Politica - 04 giugno 2020, 17:10

Cairo, la minoranza unita per un Consiglio comunale urgente sul futuro dell'ospedale

I consiglieri di opposizione chiedono di discutere della programmazione sanitaria che riguarderà il nosocomio cairese ma anche dei suoi lavoratori, dei quali ben 157 hanno inviato una lettera di sensibilizzazione a tutte le istituzioni

Cairo, la minoranza unita per un Consiglio comunale urgente sul futuro dell'ospedale

Un consiglio comunale urgente con all'ordine del giorno la riapertura del Punto di Primo Intervento dell'ospedale San Giuseppe e la ripresa dei servizi, oltre ad un approfondimento sui tempi della prevista privatizzazione della gestione dell'intera struttura.

É questa la richiesta sottoscritta da tutti i consiglieri di opposizione di Cairo Montenotte, (Giorgia Ferrari, Alberto Poggio, Matteo Pennino, Nicolò Lovanio e Silvano Nervi), depositata questa mattina, per discutere della programmazione sanitaria che riguarderà l'ospedale cairese nei prossimi mesi, del futuro della struttura e dei suoi lavoratori, dei quali ben 157 hanno inviato una lettera di sensibilizzazione a tutte le istituzioni.

Di seguito il testo completo della mozione:

"Il Consiglio Comunale

-premesso che conoscere il futuro del nostro ospedale dopo la chiusura del Punto di Primo Intervento, dei reparti di degenza e di diversi servizi durante l'emergenza sanitaria dovuta al coronavirus, è diritto di tutti i cittadini e dei lavoratori

-apprendere notizie, decisioni, indiscrezioni, attraverso una comunicazione che può essere distorta e strumentalizzabile, quindi poco comprensibile, con dichiarazioni incomplete fornite dai media, crea confusione e incertezza sia nei pazienti sia nei dipendenti dell'ospedale

-ben 157 lavoratori dell'ospedale hanno firmato una lettera di appello indirizzata a tutte le istituzioni, chiedendo delucidazioni e garanzie sul futuro della struttura 

-la vicenda della pandemia ha ulteriormente dilatato i tempi della prevista privatizzazione del nosocomio, che ha già subito ritardi a causa dei ricorsi al Tar promossi dal Policlinico di Monza contro l'aggiudicazione all'Istituto Galeazzi

-al fine di evitare il rincorrersi di notizie contraddittorie e fornire informazioni chiare e certe ai cittadini tutti, occorre considerare il consiglio comunale, democraticamente eletto, e la commissione consiliare sanità come i luoghi istituzionali deputati al dibattito, allo scambio di informazioni, all'assunzione di iniziative comuni, senza inutili divisioni nell'interesse della Città e attraverso i quali fornire notizie ufficiali sul destino dell'ospedale e sui tempi di riapertura del Punto di Primo Intervento e dei vari servizi.

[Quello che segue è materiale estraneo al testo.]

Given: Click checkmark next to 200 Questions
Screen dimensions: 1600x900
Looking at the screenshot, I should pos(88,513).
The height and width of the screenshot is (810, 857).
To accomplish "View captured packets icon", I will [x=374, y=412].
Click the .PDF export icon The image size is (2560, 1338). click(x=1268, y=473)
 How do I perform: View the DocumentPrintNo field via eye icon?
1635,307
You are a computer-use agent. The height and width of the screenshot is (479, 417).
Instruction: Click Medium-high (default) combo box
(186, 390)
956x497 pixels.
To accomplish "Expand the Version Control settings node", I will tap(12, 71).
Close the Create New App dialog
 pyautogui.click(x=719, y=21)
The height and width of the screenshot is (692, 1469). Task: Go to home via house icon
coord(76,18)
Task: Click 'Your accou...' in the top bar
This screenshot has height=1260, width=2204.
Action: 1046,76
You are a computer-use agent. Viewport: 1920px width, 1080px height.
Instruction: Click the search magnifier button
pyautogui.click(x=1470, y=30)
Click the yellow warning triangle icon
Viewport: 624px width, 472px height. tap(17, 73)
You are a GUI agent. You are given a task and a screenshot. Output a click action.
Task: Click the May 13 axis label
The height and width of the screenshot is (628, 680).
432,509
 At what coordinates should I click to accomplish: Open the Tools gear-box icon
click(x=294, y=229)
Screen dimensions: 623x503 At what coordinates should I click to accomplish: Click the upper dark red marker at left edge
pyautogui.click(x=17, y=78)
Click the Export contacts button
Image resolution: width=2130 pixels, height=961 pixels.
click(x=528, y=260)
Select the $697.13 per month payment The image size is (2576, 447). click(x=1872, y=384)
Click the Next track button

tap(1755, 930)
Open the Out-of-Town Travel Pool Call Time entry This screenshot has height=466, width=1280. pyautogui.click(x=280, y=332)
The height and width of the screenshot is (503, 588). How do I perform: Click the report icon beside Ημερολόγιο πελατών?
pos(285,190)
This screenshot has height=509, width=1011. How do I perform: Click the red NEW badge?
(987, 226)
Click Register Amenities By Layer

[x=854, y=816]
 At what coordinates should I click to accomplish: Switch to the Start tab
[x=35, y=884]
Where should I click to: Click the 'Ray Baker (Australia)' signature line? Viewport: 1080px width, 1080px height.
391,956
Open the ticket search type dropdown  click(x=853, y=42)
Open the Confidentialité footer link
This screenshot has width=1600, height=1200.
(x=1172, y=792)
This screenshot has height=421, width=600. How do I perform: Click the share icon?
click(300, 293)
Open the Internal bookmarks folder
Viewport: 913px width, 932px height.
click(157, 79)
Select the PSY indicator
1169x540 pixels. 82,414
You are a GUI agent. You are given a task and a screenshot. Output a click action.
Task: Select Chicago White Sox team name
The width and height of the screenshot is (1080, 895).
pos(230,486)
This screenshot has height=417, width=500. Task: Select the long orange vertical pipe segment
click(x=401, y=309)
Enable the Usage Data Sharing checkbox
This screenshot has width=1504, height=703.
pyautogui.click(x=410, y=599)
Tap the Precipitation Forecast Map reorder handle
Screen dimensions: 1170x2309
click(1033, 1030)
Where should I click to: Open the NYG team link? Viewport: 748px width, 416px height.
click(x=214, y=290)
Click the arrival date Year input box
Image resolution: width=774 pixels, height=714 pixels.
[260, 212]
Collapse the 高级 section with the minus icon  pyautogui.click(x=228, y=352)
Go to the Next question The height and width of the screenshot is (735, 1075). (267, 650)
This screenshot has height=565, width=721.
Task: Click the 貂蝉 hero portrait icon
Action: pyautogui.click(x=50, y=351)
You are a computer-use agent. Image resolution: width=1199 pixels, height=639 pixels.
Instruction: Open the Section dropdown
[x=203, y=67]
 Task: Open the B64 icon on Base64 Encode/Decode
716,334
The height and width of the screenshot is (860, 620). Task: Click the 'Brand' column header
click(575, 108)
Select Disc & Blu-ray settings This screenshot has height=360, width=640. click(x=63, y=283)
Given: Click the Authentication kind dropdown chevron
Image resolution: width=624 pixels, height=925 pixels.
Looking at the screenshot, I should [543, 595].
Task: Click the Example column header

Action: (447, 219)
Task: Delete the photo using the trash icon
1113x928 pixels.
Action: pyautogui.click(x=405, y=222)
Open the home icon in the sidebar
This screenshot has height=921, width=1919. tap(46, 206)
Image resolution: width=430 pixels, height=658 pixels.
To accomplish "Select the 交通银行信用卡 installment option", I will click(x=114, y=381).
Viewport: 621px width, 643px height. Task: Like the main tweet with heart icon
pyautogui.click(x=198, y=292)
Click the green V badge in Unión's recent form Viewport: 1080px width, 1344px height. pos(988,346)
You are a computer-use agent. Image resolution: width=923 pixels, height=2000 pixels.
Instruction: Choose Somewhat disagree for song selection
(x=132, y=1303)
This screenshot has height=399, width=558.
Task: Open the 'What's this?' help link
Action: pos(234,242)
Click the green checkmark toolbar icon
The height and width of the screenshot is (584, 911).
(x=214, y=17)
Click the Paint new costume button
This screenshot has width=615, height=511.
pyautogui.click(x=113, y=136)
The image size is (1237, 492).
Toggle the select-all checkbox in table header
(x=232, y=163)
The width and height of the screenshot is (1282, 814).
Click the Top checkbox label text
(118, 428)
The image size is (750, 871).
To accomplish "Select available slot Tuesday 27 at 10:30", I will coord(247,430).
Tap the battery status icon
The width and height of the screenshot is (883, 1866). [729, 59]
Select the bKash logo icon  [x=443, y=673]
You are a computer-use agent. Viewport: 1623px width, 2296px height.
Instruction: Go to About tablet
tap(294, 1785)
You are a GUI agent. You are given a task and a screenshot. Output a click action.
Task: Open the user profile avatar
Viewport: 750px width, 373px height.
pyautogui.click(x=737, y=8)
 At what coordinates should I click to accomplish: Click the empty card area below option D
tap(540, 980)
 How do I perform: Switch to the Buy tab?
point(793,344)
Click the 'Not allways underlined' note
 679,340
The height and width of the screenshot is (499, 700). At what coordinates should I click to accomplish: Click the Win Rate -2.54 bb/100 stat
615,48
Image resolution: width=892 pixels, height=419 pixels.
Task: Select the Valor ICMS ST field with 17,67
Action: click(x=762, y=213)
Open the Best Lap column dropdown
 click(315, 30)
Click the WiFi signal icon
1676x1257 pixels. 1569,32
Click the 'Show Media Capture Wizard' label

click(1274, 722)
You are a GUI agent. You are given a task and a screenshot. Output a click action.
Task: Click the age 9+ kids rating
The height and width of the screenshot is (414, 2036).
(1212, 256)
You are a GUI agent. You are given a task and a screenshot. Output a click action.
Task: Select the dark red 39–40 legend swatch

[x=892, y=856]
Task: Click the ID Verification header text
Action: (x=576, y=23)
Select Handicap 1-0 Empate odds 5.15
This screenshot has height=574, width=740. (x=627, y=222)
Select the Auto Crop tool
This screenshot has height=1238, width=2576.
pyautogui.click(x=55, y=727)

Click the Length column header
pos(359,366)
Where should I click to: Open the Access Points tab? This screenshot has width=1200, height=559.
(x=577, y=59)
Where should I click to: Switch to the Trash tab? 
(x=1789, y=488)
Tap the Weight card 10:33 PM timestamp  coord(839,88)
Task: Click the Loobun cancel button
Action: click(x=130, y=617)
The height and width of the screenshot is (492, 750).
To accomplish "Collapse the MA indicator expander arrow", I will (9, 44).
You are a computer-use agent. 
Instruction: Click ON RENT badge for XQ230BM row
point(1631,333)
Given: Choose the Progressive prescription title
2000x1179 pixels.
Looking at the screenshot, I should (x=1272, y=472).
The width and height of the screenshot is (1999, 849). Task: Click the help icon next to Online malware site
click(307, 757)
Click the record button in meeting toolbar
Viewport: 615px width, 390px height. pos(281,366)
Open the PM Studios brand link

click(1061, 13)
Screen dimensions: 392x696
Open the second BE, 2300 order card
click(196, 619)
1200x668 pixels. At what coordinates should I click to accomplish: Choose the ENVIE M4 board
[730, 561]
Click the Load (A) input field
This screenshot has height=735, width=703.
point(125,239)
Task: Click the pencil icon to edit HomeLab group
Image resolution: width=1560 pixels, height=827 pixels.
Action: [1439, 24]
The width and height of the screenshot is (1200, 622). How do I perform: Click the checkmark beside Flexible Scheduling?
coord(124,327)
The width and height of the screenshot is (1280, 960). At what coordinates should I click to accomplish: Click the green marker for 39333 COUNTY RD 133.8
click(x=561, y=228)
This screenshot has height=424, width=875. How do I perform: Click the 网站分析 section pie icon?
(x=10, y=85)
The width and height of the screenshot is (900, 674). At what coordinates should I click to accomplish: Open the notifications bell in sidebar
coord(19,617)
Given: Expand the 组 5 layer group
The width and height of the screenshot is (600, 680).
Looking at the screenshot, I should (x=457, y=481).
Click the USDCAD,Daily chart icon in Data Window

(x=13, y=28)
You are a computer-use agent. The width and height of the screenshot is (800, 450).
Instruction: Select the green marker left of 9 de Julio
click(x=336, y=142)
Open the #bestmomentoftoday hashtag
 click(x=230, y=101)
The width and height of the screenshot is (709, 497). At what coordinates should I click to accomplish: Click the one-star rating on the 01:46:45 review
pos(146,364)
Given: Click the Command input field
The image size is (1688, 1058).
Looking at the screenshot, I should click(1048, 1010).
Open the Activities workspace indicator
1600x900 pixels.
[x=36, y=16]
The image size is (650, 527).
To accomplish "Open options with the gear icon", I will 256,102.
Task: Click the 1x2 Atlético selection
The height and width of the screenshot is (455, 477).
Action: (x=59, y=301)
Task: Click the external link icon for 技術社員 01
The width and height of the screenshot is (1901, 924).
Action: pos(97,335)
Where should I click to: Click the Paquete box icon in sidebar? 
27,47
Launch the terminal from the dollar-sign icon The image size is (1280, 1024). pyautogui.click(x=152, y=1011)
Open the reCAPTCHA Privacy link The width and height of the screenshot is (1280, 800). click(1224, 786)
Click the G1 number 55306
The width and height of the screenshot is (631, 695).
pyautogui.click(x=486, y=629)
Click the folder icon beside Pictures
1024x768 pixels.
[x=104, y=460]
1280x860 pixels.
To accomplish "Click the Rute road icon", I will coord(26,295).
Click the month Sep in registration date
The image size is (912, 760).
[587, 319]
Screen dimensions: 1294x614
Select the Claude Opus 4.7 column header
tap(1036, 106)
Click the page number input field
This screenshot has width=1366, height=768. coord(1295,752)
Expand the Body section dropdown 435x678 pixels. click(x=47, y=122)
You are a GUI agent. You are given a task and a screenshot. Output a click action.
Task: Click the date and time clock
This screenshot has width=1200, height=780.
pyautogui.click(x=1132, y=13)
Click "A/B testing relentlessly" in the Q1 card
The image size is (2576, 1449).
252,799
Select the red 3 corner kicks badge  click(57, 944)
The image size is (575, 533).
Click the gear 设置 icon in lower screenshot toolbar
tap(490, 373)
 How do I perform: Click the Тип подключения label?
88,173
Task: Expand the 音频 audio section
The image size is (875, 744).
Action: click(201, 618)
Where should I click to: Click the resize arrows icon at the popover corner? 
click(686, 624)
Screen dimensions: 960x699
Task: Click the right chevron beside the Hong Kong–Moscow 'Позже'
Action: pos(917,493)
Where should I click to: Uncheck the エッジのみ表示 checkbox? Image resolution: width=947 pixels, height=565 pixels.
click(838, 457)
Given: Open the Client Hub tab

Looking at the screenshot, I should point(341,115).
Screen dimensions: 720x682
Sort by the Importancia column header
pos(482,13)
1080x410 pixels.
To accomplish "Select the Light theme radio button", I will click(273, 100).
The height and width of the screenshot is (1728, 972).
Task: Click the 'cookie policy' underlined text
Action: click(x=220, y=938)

Tutto ciò premesso, impegna il sindaco e l'assessore competente a:

1)-relazionare il consiglio comunale sulle comunicazioni ufficiali, gli atti e le decisioni assunte dalla Regione, da Alisa e dall'Asl circa la programmazione che porterà l'ospedale di Cairo ad una graduale riapertura di tutti i servizi sospesi durante l'emergenza coronavirus e sui tempi di tale riattivazione

2)-monitorare con attenzione la presente fase, al fine di ottenere dagli enti preposti la riattivazione integrale di tutti i servizi sanitari sospesi

3)-vigilare sulla transizione verso la gestione privata decisa dalla Regione, affinché vengano garantiti i servizi essenziali per i cittadini valbomidesi, ivi compreso il promesso Pronto Soccorso, e i posti di lavori di tutti i dipendenti

4)-relazionare il consiglio comunale sulla politica sanitaria della Regione, di Alisa e Asl fino al passaggio alla gestione privata dell'ospedale

5)-calendarizzare la convocazione periodica della commissione consiliare sanità".